* _Problem to work on_
A word-for-word transcript of every entry is required.

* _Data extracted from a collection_
§

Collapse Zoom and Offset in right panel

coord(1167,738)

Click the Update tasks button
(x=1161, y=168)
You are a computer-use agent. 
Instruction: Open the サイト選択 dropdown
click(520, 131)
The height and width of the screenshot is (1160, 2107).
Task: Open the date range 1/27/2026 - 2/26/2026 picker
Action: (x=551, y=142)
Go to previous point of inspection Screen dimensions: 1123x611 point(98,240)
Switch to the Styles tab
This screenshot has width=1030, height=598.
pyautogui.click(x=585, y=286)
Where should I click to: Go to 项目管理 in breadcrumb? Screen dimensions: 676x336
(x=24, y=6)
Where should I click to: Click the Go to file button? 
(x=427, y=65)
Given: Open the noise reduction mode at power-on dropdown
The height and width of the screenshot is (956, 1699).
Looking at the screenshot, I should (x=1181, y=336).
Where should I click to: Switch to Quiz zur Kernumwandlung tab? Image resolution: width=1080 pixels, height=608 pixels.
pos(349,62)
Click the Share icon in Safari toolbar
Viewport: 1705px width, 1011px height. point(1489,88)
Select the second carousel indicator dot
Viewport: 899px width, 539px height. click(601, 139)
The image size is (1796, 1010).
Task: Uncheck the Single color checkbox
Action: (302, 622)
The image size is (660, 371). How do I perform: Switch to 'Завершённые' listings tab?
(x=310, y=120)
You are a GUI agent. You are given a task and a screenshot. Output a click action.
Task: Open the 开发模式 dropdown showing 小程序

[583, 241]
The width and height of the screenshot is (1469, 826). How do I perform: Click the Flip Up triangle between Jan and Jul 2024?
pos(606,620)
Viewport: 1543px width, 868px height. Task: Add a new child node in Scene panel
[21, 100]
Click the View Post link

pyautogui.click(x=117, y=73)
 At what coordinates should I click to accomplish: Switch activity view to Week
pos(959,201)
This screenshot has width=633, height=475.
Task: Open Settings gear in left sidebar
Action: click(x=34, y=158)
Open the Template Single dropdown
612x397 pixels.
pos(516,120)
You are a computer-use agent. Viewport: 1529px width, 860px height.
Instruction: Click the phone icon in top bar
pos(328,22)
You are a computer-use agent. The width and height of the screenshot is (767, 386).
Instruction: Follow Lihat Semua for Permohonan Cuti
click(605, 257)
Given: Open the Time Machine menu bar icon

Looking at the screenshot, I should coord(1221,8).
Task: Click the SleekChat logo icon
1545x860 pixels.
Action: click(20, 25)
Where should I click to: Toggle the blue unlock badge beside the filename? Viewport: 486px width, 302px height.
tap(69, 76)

§

* _Answer section_
Collapse Zoom and Offset in right panel

coord(1167,738)

Click the Update tasks button
(x=1161, y=168)
You are a computer-use agent. 
Instruction: Open the サイト選択 dropdown
click(520, 131)
The height and width of the screenshot is (1160, 2107).
Task: Open the date range 1/27/2026 - 2/26/2026 picker
Action: (x=551, y=142)
Go to previous point of inspection Screen dimensions: 1123x611 point(98,240)
Switch to the Styles tab
This screenshot has width=1030, height=598.
pyautogui.click(x=585, y=286)
Where should I click to: Go to 项目管理 in breadcrumb? Screen dimensions: 676x336
(x=24, y=6)
Where should I click to: Click the Go to file button? 
(x=427, y=65)
Given: Open the noise reduction mode at power-on dropdown
The height and width of the screenshot is (956, 1699).
Looking at the screenshot, I should (x=1181, y=336).
Where should I click to: Switch to Quiz zur Kernumwandlung tab? Image resolution: width=1080 pixels, height=608 pixels.
pos(349,62)
Click the Share icon in Safari toolbar
Viewport: 1705px width, 1011px height. point(1489,88)
Select the second carousel indicator dot
Viewport: 899px width, 539px height. click(601, 139)
The image size is (1796, 1010).
Task: Uncheck the Single color checkbox
Action: (302, 622)
The image size is (660, 371). How do I perform: Switch to 'Завершённые' listings tab?
(x=310, y=120)
You are a GUI agent. You are given a task and a screenshot. Output a click action.
Task: Open the 开发模式 dropdown showing 小程序

[583, 241]
The width and height of the screenshot is (1469, 826). How do I perform: Click the Flip Up triangle between Jan and Jul 2024?
pos(606,620)
Viewport: 1543px width, 868px height. Task: Add a new child node in Scene panel
[21, 100]
Click the View Post link

pyautogui.click(x=117, y=73)
 At what coordinates should I click to accomplish: Switch activity view to Week
pos(959,201)
This screenshot has width=633, height=475.
Task: Open Settings gear in left sidebar
Action: click(x=34, y=158)
Open the Template Single dropdown
612x397 pixels.
pos(516,120)
You are a computer-use agent. Viewport: 1529px width, 860px height.
Instruction: Click the phone icon in top bar
pos(328,22)
You are a computer-use agent. The width and height of the screenshot is (767, 386).
Instruction: Follow Lihat Semua for Permohonan Cuti
click(605, 257)
Given: Open the Time Machine menu bar icon

Looking at the screenshot, I should coord(1221,8).
Task: Click the SleekChat logo icon
1545x860 pixels.
Action: click(20, 25)
Where should I click to: Toggle the blue unlock badge beside the filename? Viewport: 486px width, 302px height.
tap(69, 76)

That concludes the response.